When you finish working, put your comfies back on. Just like what you would do when arriving home after a day at the office or out on the road.
Working With Kids
Working from home is one thing, adding kids into the mix brings it to a whole other level!
- Continue to make lunches. There is nothing worse than having to contend with the ‘I’m hungry’ whining all day. Having a lunchbox empowers them to make their own controlled decision and stops them going for the snack box all day every day.
- Allocate time to spend with them. This needs to be uninterrupted time where you give your focus solely to them. Phone off and put somewhere where you won’t be distracted by it. What works well for us is one hour for me to work, then 30 to 45 minutes of playing whether this is building lego, baking, kicking around a ball, playing barbies, colouring, doing an experiment. Whatever it is that they want you to do. I find that by them knowing that the time is coming, they are much more inclined to keep themselves occupied for that little bit of time. Use a kitchen timer so that they can see how long there is until you are all theirs.
- Sometimes, all they want is you near them. So instead of working from the office, sit at the dining table, or next to them on the couch while they watch a movie.
- Get them involved. Kids love to help us. What little tasks can you give them to do that makes them feel important and a part of your ‘work’? For example, I get my daughter to help with publishing social media posts, I open up my Canva account and just let her try and design something. If you have a spare computer or laptop, open up a word document and ask them to type you a letter to someone. Depending on their age, you could even have them complete actual tasks for you. Put them on payroll and reward them with extra screen time or special treats. Treasure hunts with a lollipop at the end work really well for us.
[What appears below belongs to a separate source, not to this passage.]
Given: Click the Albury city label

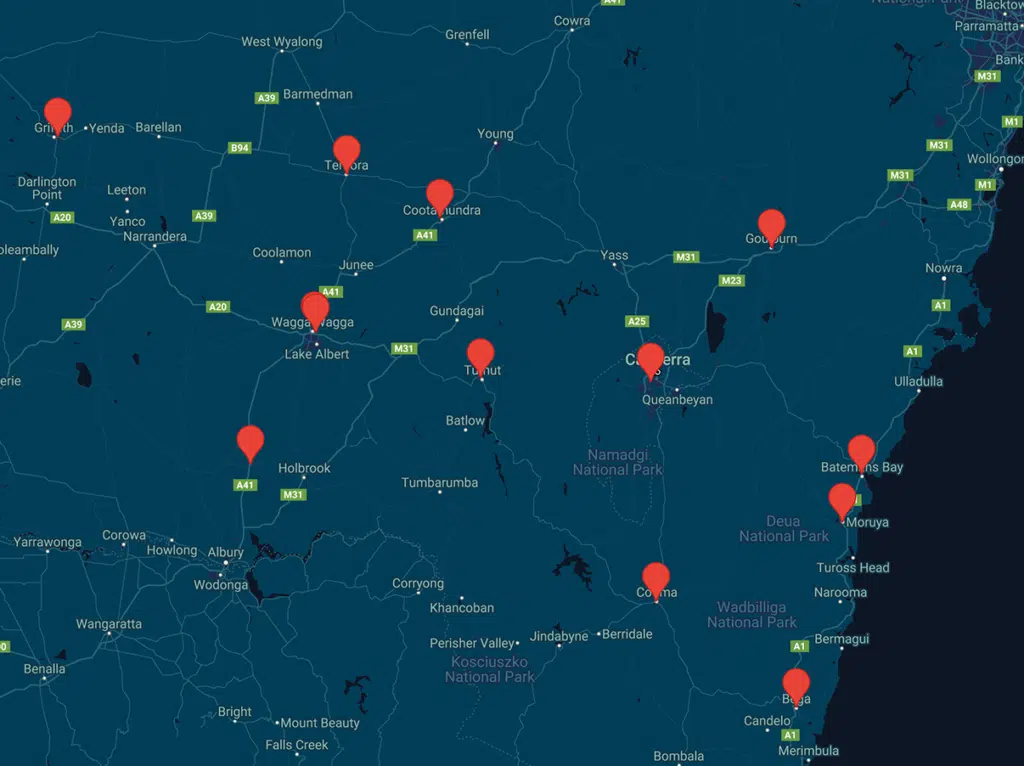Looking at the screenshot, I should (226, 552).
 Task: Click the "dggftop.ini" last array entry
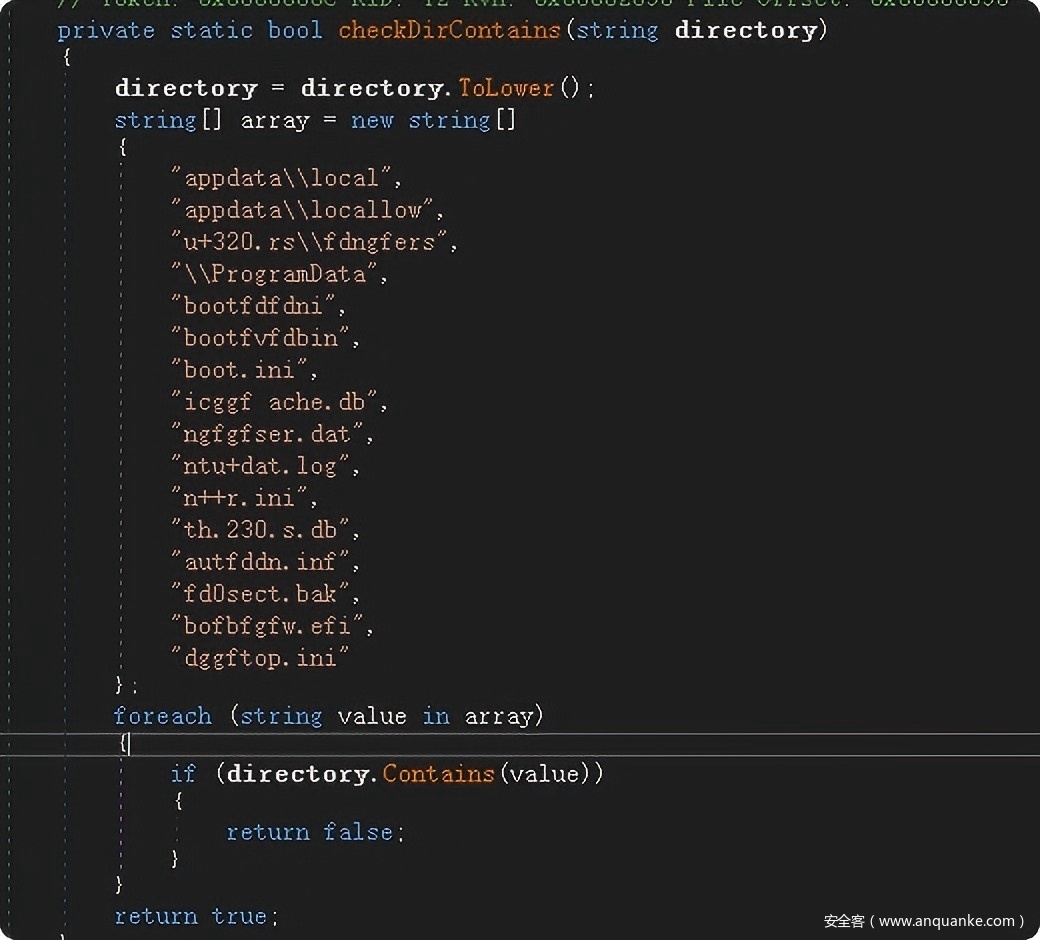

- Come up with a system to let them know it’s time to come in. Whether this is an alarm that goes off, a red light green light system where you hang something on the door. This can really help with limiting the interruptions.
Focus and Rewards
Create yourself a list of things that you need to do. Then allocate yourself one thing at a time to complete. It’s really easy to get overwhelmed with the work that needs to be done and especially if you are switching between work and kids can become really hard to keep your focus.
So have a list that you can turn to each time you begin to ‘work’. This also gives you something to cross off which is very rewarding.
Reward yourself. As much as bribery and rewards works for kids, it works for us too. Find something to help motivate you to get that next chunk done. Some Netflix, a bath, a cold beer. This needs to be something that makes you feel good.
With no colleagues, customers or suppliers dropping in, working from home can quickly become a lonely gig and cause a disconnect and feelings of isolation. It’s really important that you keep up your connections with others. Hold virtual watercooler meetings where you jump on zoom and have a social chat, or have lunch dates where you can eat lunch with each other (via zoom) and talk about your day. Pick up the phone and call someone! Have instant messaging channels set up with your team, family and friends to help break up the day.
At the end of the day…
Don’t be too hard on yourself! What starts with a lot of excitement and well-meaning plans, can quickly go haywire when reality sets in.
It’s important to realise that it can take some time to settle into your new routine, for friends and family to adjust, and for it to become a sense of normal.
Just keep going, adjusting things where need be, and finding out what works for you.